Is het voorstel dat vorige week werd geformuleerd, voor de staatssecretaris, definitief ? Is hij bereid dit voorstel te herzien in de richting van meer werkbare zones ?

De voorzitter. ­ Het woord is aan vice-eerste minister Van den Bossche.

De heer Van den Bossche, vice-eerste minister en minister van Binnenlandse Zaken. ­ Mijnheer de voorzitter, om de zonevorming bij de brandweer een degelijke wettelijke basis te geven, heeft de regering een wetsontwerp ingediend tot wijziging van de wet van 31 december 1963. Het zal kort na het reces, door de bevoegde kamercommissie worden behandeld. Vervolgens zal aan de nieuwe wettelijke bepalingen bij koninklijk en ministerieel besluit uitvoering worden gegeven.

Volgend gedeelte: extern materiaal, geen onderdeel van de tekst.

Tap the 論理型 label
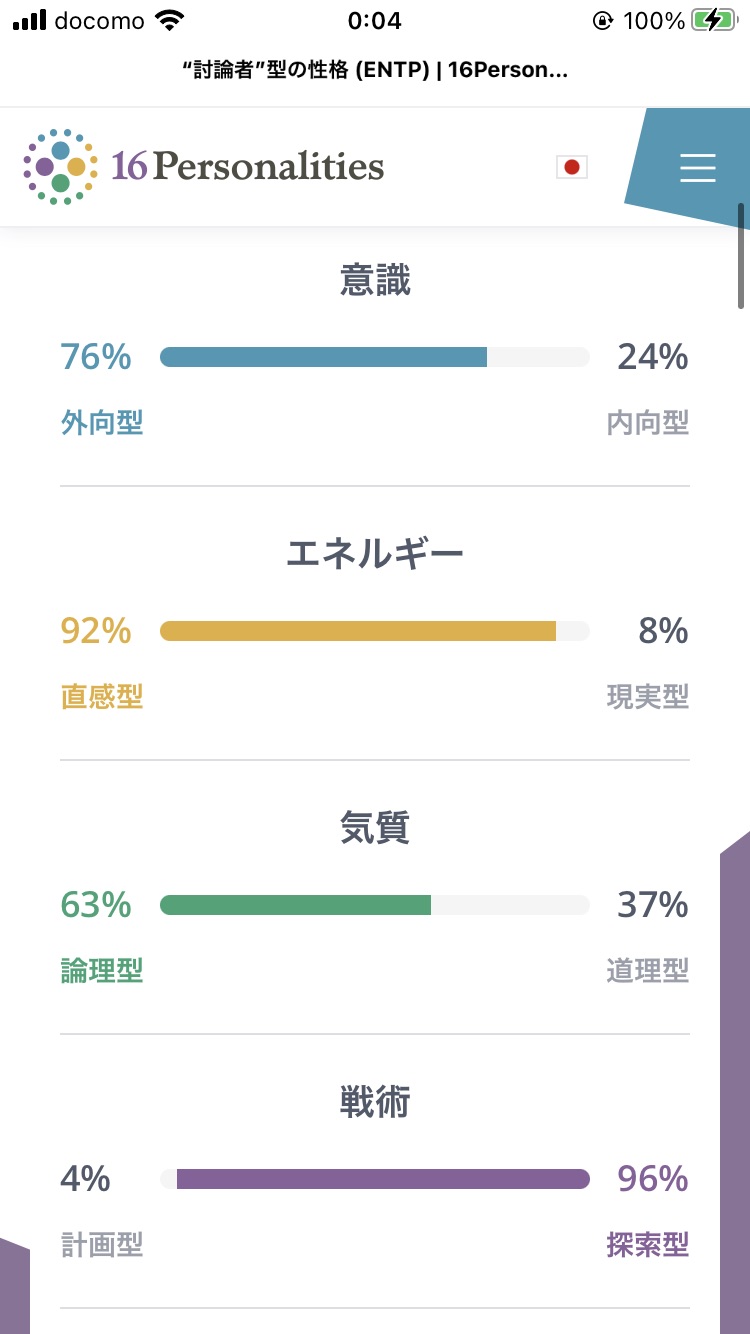This screenshot has width=750, height=1334. (102, 970)
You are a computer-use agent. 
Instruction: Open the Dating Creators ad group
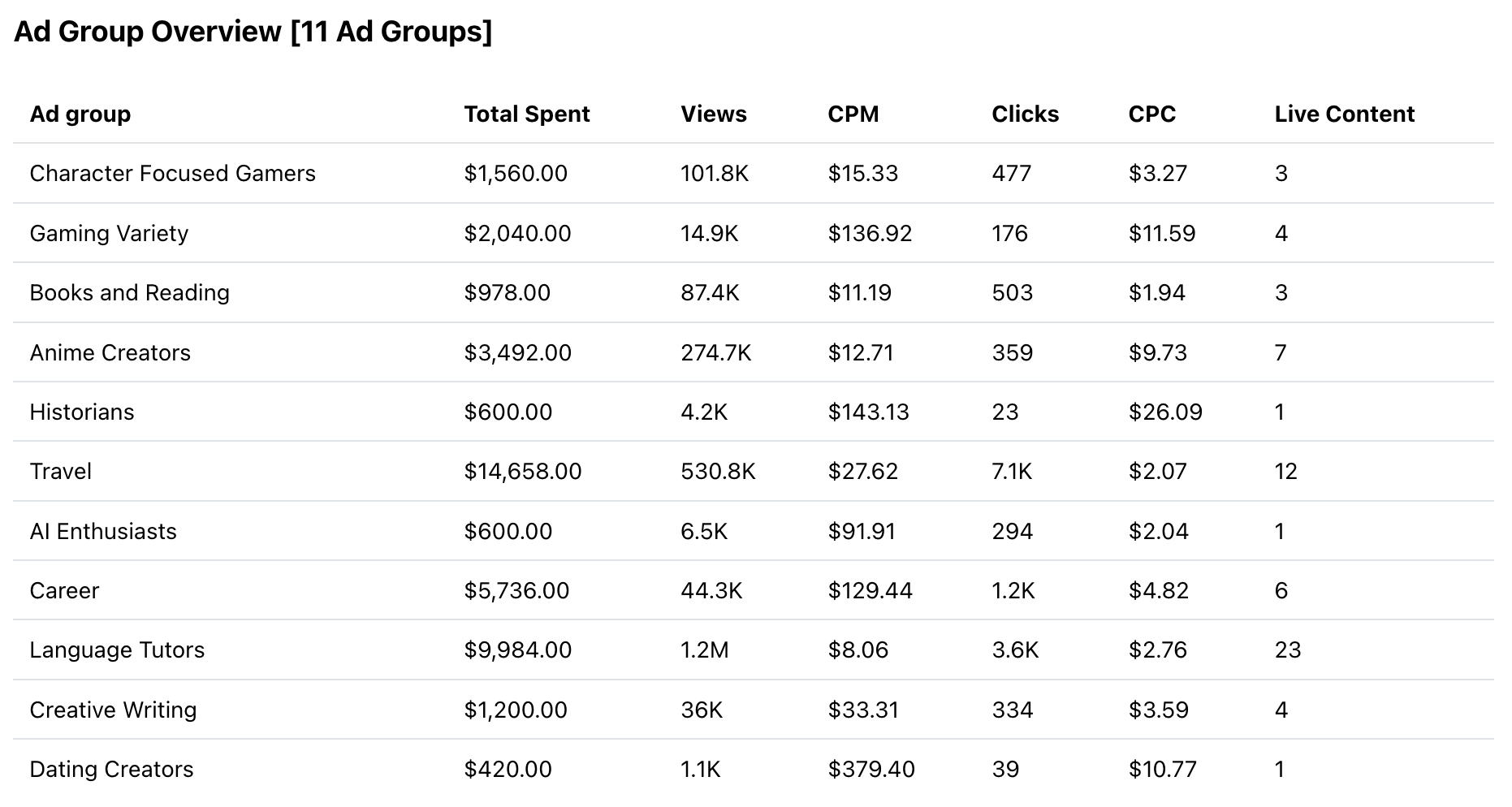pos(111,770)
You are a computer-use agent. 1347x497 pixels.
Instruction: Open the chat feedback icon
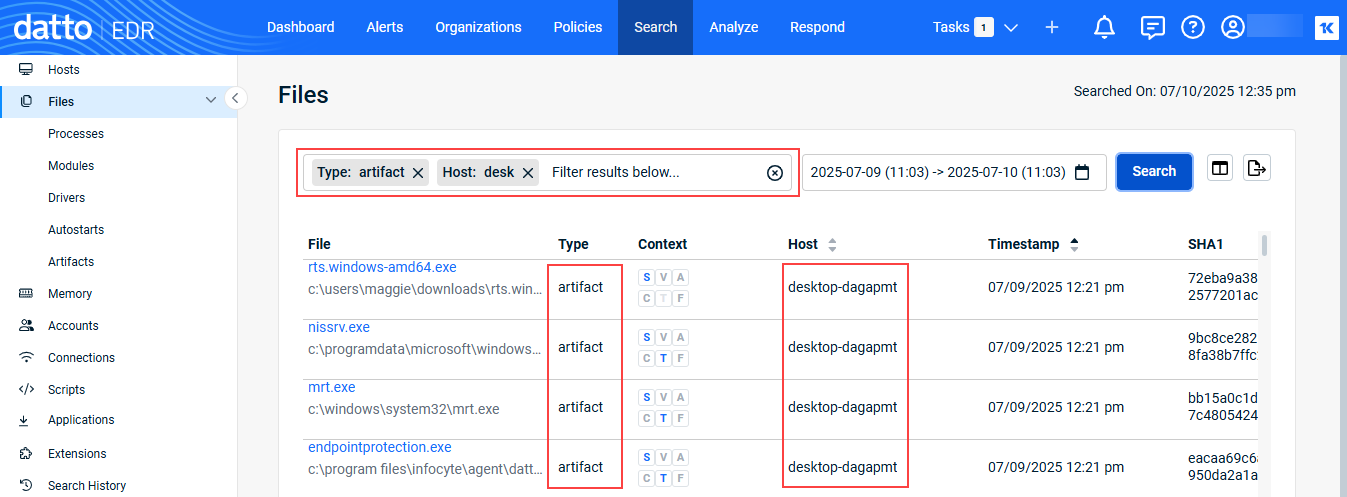point(1152,28)
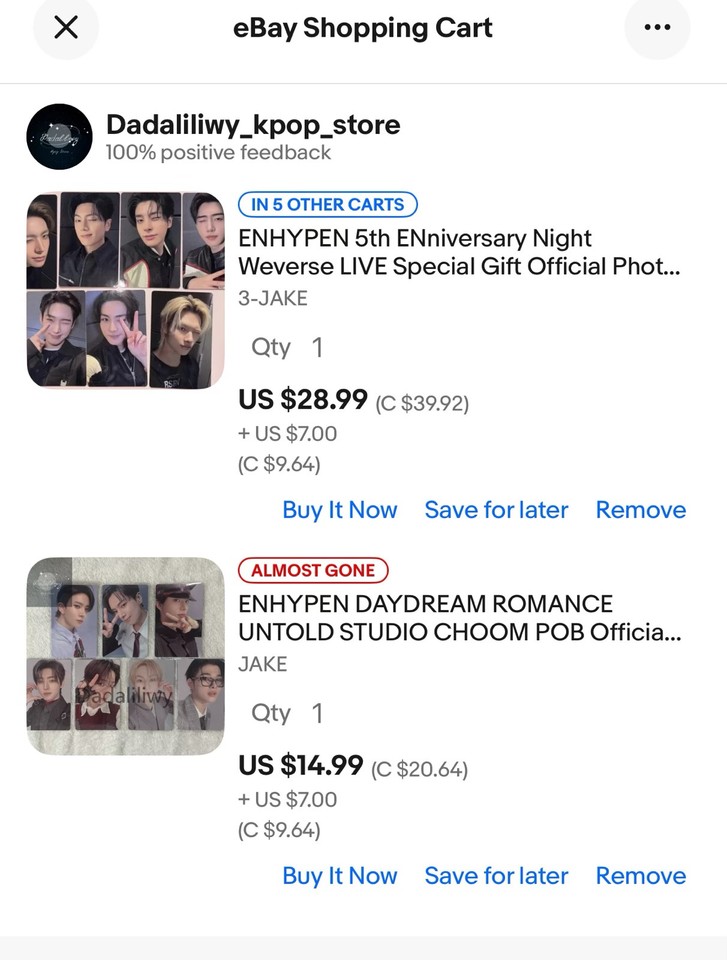View the 100% positive feedback text
727x960 pixels.
(x=218, y=153)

In afwachting van de formele goedkeuring van de wet en de publicatie van de uitvoeringsbesluiten, heeft de staatssecretaris aan de gouverneurs gevraagd het overleg met de gemeenten en met de dienstchefs van de openbare brandweerdiensten te starten en het terrein als het ware af te tasten, met de bedoeling hem een voorstel te doen voor de indeling van het grondgebied van de provincies in brandweerzones. Ik heb hier de desbetreffende brief van de staatssecretaris aan gouverneur Paulus van de provincie Antwerpen bij mij.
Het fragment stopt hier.